The 7' Diamond Blue Label tables that I play on at Kolby's in Keiser, Oregon bank the 3 rail by aiming at the 2nd diamond. 2-3=5. That is exactly how my Anniversary banks which I consider "short". When RKC comes, I want him to make my table play as "long" and as fast as possible with Simonis cloth. I'd like it to play 3-2= 5 like the typical billiard table. We'll see if he can do that.
 

JoeyInCali

Maker of Joey Bautista Cues
Silver Member
All current models of Diamonds are built really correct. Thank the RKC.
Just choose between League Pockets or Pro-Cut Pockets.
If you are playing for fun, get League.
If you are a Serious Player asking for pain, get the Pro Cut.

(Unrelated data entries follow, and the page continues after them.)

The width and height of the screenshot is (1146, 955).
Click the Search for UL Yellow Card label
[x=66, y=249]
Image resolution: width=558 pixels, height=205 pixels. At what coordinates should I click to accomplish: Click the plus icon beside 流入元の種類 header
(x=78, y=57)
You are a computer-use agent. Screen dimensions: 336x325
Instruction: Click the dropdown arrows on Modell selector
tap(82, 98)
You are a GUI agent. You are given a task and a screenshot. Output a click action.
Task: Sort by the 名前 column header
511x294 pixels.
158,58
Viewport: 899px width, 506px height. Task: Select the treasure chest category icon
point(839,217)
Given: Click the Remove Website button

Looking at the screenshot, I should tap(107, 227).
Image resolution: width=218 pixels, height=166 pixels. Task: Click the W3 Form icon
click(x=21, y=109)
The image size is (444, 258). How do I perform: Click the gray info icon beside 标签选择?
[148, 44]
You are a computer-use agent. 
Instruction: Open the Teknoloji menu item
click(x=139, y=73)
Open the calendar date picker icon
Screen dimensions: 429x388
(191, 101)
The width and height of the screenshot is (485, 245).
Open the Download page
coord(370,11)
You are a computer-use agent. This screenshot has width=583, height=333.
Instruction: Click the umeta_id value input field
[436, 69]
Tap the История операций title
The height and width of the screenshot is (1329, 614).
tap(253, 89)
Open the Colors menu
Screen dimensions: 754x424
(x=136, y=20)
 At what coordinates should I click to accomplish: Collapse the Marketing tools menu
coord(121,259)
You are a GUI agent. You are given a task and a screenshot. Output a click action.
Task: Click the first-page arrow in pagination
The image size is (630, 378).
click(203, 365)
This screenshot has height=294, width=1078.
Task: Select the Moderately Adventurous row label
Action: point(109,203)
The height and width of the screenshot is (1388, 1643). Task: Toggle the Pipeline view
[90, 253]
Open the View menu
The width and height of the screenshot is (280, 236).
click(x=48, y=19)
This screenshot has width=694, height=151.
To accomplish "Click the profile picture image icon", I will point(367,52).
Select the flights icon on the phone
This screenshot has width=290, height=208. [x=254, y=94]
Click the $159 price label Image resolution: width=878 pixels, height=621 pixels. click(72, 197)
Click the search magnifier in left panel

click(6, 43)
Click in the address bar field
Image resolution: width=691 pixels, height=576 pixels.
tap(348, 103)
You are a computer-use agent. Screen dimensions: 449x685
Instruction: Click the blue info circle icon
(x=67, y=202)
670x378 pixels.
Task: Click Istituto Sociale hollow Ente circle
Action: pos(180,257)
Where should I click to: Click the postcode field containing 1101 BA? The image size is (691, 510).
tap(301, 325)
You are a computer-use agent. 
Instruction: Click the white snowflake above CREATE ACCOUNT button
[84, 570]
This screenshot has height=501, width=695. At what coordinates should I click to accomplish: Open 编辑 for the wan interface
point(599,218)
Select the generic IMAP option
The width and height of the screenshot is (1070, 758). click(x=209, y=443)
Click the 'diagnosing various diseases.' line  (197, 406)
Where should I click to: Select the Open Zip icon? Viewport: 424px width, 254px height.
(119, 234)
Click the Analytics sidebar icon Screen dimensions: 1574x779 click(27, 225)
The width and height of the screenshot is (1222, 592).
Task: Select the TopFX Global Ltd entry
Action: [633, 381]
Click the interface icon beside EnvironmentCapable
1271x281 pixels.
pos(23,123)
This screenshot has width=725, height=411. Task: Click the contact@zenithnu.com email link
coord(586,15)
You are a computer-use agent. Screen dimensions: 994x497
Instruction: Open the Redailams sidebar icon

They still have the Artemis cushions which tend to be "grabby" when the cloth wears out.
And the table is still at the mercy of the factory workers.

The table mech that installs the table has probably less contribution to the banking characteristics of the table than the factory worker who set those rubbers. Unless the mech is really a hack.
Never mind the pocket openings. Some have used protractor to measure the corner angles and they've been around 142*-142*.
 

Get_A_Grip

Truth Will Set You Free
Silver Member
The 7' Diamond Blue Label tables that I play on at Kolby's in Keiser, Oregon bank the 3 rail by aiming at the 2nd diamond. 2-3=5. That is exactly how my Anniversary banks which I consider "short". When RKC comes, I want him to make my table play as "long" and as fast as possible with Simonis cloth. I'd like it to play 3-2= 5 like the typical billiard table. We'll see if he can do that.
Are you using running english? Meaning, if you're shooting from the right corner you would use a little high right english? Shooting at the 2nd diamond I would say is still "normal". But shooting at the 1st diamond on the first rail, and almost scratching in the side and then still coming up short from making it in the corner to me is definitely "not normal".
 

Bobkitty

I said: "Here kitty, kitty". Got this frown.
Gold Member
Silver Member
Are you using running english? Meaning, if you're shooting from the right corner you would use a little high right english? Shooting at the 2nd diamond I would say is still "normal". But shooting at the 1st diamond on the first rail, and almost scratching in the side and then still coming up short from making it in the corner to me is definitely "not normal".

Yes, just a tip of running english. I agree, aiming at the 1st diamond is extremely "short" and that would distort all the typical angles.
 

GideonF

AzB Silver Member
Silver Member
Are you using running english? Meaning, if you're shooting from the right corner you would use a little high right english? Shooting at the 2nd diamond I would say is still "normal". But shooting at the 1st diamond on the first rail, and almost scratching in the side and then still coming up short from making it in the corner to me is definitely "not normal".

Just to make sure I understand your use of numbering, the "first diamond" would be the one closest to the short rail at the other end of the table (and farthest from the side pocket)?
 

Kevin3824

AzB Silver Member
Silver Member
They still have the Artemis cushions which tend to be "grabby" when the cloth wears out.
And the table is still at the mercy of the factory workers.

The table mech that installs the table has probably less contribution to the banking characteristics of the table than the factory worker who set those rubbers. Unless the mech is really a hack.
Never mind the pocket openings. Some have used protractor to measure the corner angles and they've been around 142*-142*.

The above quote is actually false information. The OP stated it was a Bar table. I may be wrong but to me that indicated it was a 7 ft table. I own a 7 ft Diamond Pro-Am and was actually very upset when I was informed that they only put the Artemis cushions on the 9 Ft tables. The 7 and 8ft Pro-Am has Diamond Black cushions on it Not Artemis.

If the diamond table the OP played on was very responsive odds are it was in fact setup properly. From many detailed discussions I have had with RKC I can tell you the amount of torque the rails are bolted down with is very important. I will do the three cushion test the OP requested on my table and post the results in a little while.